## Saved entries
[Start of Attachment]

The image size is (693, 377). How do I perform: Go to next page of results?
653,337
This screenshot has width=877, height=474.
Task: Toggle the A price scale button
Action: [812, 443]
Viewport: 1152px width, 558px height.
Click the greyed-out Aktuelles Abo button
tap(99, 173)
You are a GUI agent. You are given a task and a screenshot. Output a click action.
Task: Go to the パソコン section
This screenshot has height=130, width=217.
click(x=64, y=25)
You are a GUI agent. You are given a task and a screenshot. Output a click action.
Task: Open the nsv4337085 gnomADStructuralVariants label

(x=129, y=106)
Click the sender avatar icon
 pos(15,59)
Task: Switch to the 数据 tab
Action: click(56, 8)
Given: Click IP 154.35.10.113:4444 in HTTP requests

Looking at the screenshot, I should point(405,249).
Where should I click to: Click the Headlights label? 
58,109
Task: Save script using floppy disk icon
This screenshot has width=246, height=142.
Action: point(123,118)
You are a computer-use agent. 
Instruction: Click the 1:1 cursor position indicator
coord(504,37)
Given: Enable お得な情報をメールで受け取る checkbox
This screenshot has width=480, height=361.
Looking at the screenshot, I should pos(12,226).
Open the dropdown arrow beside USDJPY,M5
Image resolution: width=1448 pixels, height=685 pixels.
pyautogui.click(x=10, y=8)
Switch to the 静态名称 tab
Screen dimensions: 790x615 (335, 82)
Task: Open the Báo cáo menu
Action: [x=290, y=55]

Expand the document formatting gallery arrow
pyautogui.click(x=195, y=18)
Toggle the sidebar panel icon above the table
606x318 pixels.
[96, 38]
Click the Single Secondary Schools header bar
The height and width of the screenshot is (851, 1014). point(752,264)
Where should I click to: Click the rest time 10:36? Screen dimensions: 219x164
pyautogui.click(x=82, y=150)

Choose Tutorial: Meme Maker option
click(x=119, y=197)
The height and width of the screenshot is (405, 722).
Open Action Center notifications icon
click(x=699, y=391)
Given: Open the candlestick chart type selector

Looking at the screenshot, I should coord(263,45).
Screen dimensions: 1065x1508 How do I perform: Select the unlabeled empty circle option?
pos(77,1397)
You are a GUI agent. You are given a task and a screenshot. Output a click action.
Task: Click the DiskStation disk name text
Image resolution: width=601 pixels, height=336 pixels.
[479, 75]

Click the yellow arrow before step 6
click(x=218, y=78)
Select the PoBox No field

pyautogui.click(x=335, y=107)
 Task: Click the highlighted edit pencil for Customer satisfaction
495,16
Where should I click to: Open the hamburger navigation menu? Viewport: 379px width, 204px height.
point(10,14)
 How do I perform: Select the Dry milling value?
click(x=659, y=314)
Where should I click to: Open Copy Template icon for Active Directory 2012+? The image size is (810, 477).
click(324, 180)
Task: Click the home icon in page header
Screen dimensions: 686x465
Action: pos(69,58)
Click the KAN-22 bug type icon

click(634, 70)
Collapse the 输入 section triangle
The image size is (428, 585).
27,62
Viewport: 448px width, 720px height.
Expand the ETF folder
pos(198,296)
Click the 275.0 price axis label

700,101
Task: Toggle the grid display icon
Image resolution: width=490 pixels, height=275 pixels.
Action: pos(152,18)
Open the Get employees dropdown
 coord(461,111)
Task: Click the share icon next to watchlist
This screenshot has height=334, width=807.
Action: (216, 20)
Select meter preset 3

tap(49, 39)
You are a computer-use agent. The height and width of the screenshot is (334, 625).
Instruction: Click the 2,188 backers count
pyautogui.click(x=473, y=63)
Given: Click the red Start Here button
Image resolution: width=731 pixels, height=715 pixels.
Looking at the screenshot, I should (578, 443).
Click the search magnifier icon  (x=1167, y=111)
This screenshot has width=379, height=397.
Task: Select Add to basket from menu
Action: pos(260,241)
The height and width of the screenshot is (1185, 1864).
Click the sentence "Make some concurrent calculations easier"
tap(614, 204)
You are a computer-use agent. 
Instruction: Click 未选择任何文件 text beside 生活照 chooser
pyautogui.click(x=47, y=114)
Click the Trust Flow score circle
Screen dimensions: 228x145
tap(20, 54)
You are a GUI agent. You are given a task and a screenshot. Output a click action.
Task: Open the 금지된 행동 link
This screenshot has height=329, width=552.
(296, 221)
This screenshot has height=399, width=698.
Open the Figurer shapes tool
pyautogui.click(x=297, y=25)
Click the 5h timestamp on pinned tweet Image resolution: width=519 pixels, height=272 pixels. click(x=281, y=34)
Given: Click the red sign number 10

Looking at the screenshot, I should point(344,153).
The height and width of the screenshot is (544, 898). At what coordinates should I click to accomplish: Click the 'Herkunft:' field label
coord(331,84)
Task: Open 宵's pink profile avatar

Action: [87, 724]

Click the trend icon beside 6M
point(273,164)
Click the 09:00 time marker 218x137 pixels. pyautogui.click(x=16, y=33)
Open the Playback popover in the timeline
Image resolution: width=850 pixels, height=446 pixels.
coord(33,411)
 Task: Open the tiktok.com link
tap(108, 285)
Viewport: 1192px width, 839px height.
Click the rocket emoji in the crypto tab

[End of Attachment]

## What you are asked to do
Every line of the data that includes the word "disk" should be copied.

## Solution for this exercise
Task: Save script using floppy disk icon
Task: Click the DiskStation disk name text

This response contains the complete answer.